Their pipeline is actually quite strong. And remember, we also talked a lot at the Investor Day about cross-sell and upsell revenue opportunities. I think you may recall, both Jeff and Mayr talked about shovel-ready projects that were on the go. Our priority in Q1 has been very much around integration, but not only from a back-office integration perspective, but frankly, our go-to-market integration. There is a lot of activity going on right now with WillowTree and TI, pitching to clients. We're feeling pretty good about their pipeline. Again, that's not of today, Divya. Nobody has a crystal ball, but their guidance that we previously shared is what we're reiterating today.
Our next question comes from the line of Matthew Roswell of RBC.
But talking about your second largest client, first Vanessa, could you get the revenue numbers again? And then I guess the question would be, what is the volume doing at that client because you were shifting from onshore to offshore, which obviously has a revenue impact. Are you seeing kind of a greater-than-expected volume drop?

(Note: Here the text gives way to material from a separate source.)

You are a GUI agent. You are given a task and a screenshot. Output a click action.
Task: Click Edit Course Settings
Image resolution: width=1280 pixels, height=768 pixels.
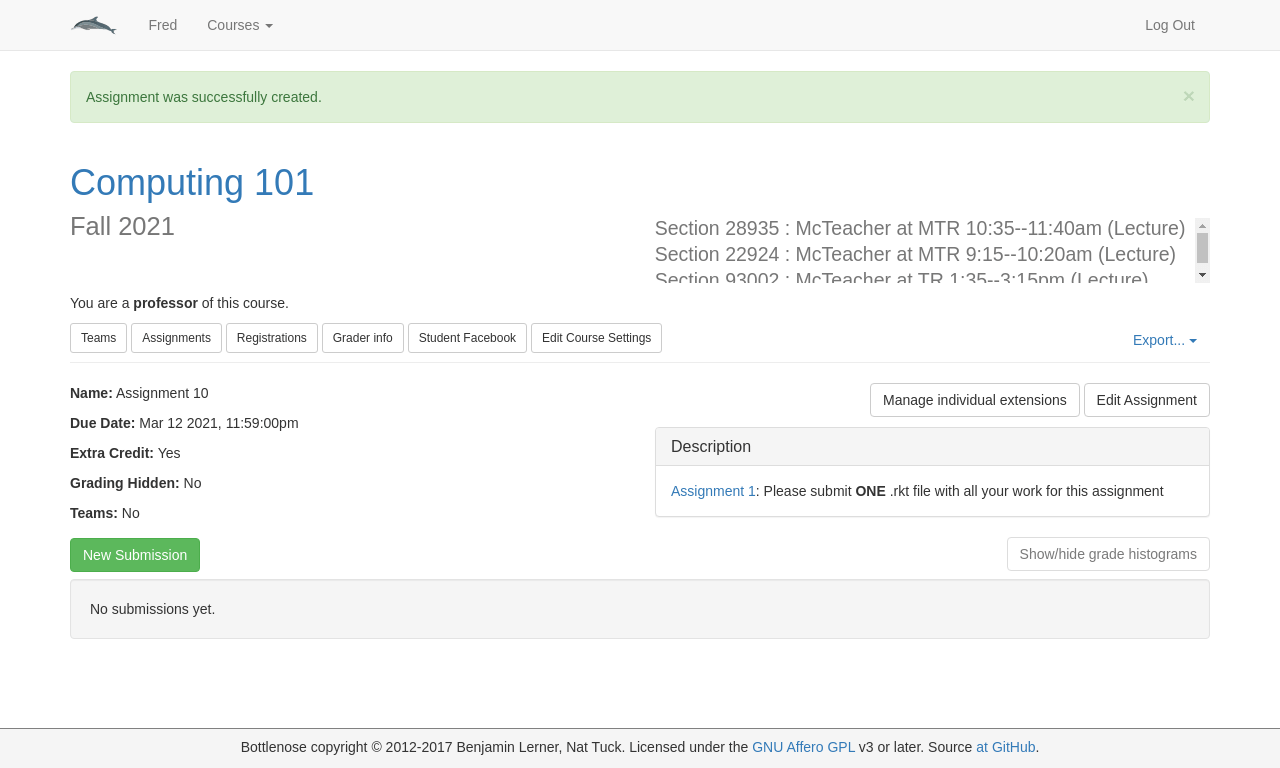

The revenue in the quarter, again, this is -- can be derived from our filings, was approximately $86 million. And as I mentioned, it was down 18%. It was actually stable quarter-by-quarter, but generally about 18% from last Q1, 14%.We actually did have a very strong Q1 last year with this particular client based on various projects we had on the go. But like I said, a bit more stable on a sequential basis but a big reduction year-over-year. But we did also talk about an expectation of softness with this particular client. The performance in Q1 wasn't terribly surprising to us. Again, we have been in discussions with them around planning for the year, et cetera. We had already sort of built that into our guidance. And really, I don't think there's really that much more to add to it, frankly. I think we had expected that we would have a soft performance with this client. We did also expect that based on strength in other enterprise customer groups, especially as well with TELUS Corporation that we would largely offset that, and that's what we saw in Q1.
If I could sneak in just a quick modeling question. How should we think about interest expense for the rest of the year? Is the $33 million this quarter sort of a good run rate?
Yes, I think that's a reasonable run rate.
Due to the time allocated for questions. I would like to turn the call back to Mr. Puritt for closing remarks.
As you've heard me say before in times of macroeconomic uncertainty, I believe that it's imperative that we focus on factors within our control. For TI, this means that our priority remains operating all aspects of our business with the utmost efficiency. We continue to leverage automation and AI, and we're incorporating generative AI into many of our existing platforms, such as our in-house spot applications, internal communication translation and drafting job profiles to name just a few. It also means remaining agile in order to meet client demand at full speed when conditions start to improve. And this includes our ongoing integration of WillowTree for the business, which further enhances our differentiated end-to-end value proposition in the marketplace. And last, but certainly not least, it means continuing to operate our business guided by our values and our culture. This includes strengthening the sustainability of the environment and social structures in the regions where we operate through funding, volunteer activities, impact sourcing and community employment programs, expanding and enhancing our learning and development offerings for our team members and their families, promoting diversity and inclusivity for the benefit of TI and our clients.And supporting the creation of responsible AI and state digital spaces. As a reminder, before we wrap up TELUS International's Annual General Meeting of Shareholders will take place virtually next week on May 12. Our shareholders have already received instructions on how to cast their vote ahead of times as well as join the meeting, while everyone else can certainly join as guests, all the details on how to join are available on our Investor Relations website. Thank you all for your time and engagement today. I hope you all again soon. Bye-bye now.
The conference call has ended. You may now disconnect.